About thirty. No I am not exaggerating.

I inherited my dad's collection, in addition to my own. He had everything from readers to stereo loupes.


----------



## Merl (Jul 28, 2016)

Started wearing reading glasses in my early 40s. Moved on to varifocals around 50. Old age sucks.


----------



## adriesba (Dec 30, 2019)

I was legitimately surprised to learn that my one uncle used to wear glasses. He had corrective surgery and doesn't need to wear them anymore.


----------



## Metairie Road (Apr 30, 2014)

Yes, trifocals.

Top lenses for long distance.
Middle lenses for middle distance (about 20ft).
Bottom lenses for reading and that snooty _down the nose_ look.

Didn't need glasses until I was in my 40's.


----------



## NoCoPilot (Nov 9, 2020)

Merl said:


> Old age sucks.


Yes. But as Grandma used to point out, "Still, it beats the alternative."


----------



## jegreenwood (Dec 25, 2015)

I've worn them since I was 4. For the first time, these days, I take them off when I go out to avoid them getting steamed up because of my mask. (Yes, I know, but even with my new KN95 masks, they'll steam up from time to time.) I do keep a pair in my pocket, as I can no longer read without them.


----------



## SixFootScowl (Oct 17, 2011)

For most of my life i had to wear glasses all the time, but about 5 years ago I had cataract surgery and now only wear them to drive, or at theater or out about town or hiking in the park where I need to see distance better.


----------



## Totenfeier (Mar 11, 2016)

I've got two pairs that are at least 2 years past the "Time for a new prescription" date. I also have a pair of prescription sunglasses for the car; I can see pretty well with them. I have a cataract happily developing in my left eye; driving at night, especially in rain, is like a mad carnival horror show, so I'm trying to cut back on the need for that. When I take off my glasses, all lights turn into brightly-colored doilies.


----------



## ToneDeaf&Senile (May 20, 2010)

My initial vision loss came about it what I suspect is an abnormal manner. (Correct me if wrong.) I was near the end of my military career at the time. My most recent eye exam had certified me 20/18. One morning, reading in bed, all of a sudden with no advanced warning, both eyes lost focus so that I could not read words on the page. (Far distance was okay, as I recall.) This lasted maybe five minutes. I was beginning to panic when POOF, my eyes returned to normal. Vision remained normal the rest of the day. I wrote the incident off as a freak anomally.

Next day, reading in bed, my eyes again lost focus at close distance. This time it was permanent. Thus began my glasses-wearing existance.

Distance vision didn't begin to decrease until years later, and then gradually. I was into my sixties before distance vision decreased enough for me to need a "glasses required" statement on my drivers license. Even now I could get by behind the while sans eyewear if I had to, except maybe in bumper-to-bumper big-city traffic and other tricky situations. (No, I'm not foolish enough to attempt driving without glasses.)

### EXERCISE GOAL
Rewrite the part of the thread about wearing glasses between "## jegreenwood (Dec" and "read without them.", inclusive, replacing "pocket" with "jacket".

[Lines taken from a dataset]
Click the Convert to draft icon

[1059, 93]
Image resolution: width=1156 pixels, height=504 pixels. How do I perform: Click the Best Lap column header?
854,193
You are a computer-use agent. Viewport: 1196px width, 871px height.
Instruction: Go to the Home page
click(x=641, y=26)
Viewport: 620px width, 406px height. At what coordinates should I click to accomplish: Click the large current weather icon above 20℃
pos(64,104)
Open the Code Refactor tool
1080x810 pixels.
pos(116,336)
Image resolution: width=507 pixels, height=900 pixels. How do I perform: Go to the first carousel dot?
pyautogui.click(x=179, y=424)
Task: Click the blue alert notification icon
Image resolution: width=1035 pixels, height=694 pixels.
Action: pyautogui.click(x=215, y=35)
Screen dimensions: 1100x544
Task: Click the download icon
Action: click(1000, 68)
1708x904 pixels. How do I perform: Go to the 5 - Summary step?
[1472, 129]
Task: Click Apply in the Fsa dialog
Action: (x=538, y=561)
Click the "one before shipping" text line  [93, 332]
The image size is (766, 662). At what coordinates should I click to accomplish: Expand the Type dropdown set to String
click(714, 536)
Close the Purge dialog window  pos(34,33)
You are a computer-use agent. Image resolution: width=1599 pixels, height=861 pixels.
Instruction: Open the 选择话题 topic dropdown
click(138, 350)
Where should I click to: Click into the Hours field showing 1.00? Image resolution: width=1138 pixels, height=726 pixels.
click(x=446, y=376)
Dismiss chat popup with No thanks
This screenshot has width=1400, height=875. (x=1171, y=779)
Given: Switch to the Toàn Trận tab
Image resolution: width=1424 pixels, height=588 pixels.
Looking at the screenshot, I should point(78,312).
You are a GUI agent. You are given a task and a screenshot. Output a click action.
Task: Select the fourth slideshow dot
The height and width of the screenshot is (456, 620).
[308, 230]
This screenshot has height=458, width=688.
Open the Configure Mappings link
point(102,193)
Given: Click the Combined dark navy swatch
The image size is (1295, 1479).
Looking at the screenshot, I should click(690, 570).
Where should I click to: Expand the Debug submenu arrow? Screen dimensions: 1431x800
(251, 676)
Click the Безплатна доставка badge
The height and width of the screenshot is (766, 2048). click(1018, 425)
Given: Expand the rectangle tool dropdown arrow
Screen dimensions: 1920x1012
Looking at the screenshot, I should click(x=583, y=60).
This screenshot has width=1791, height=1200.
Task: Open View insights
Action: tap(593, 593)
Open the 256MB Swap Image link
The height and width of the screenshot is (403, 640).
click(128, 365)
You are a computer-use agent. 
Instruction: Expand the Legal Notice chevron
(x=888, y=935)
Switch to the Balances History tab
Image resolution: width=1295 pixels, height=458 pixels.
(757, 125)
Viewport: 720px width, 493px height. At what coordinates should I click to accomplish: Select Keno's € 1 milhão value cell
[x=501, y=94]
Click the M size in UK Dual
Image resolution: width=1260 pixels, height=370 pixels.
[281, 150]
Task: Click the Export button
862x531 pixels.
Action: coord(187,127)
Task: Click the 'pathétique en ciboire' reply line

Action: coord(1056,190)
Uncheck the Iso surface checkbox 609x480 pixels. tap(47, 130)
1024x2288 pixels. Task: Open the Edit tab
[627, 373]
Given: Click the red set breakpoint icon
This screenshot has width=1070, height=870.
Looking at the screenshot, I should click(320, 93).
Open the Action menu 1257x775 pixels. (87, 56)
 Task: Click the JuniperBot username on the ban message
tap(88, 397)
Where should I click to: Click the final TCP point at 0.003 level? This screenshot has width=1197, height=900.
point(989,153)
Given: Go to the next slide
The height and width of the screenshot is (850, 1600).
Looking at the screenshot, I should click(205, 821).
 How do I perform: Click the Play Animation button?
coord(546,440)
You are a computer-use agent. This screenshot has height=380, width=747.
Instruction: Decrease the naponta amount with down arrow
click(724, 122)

### REPLY TO THE EXERCISE
## jegreenwood (Dec 25, 2015)

I've worn them since I was 4. For the first time, these days, I take them off when I go out to avoid them getting steamed up because of my mask. (Yes, I know, but even with my new KN95 masks, they'll steam up from time to time.) I do keep a pair in my jacket, as I can no longer read without them.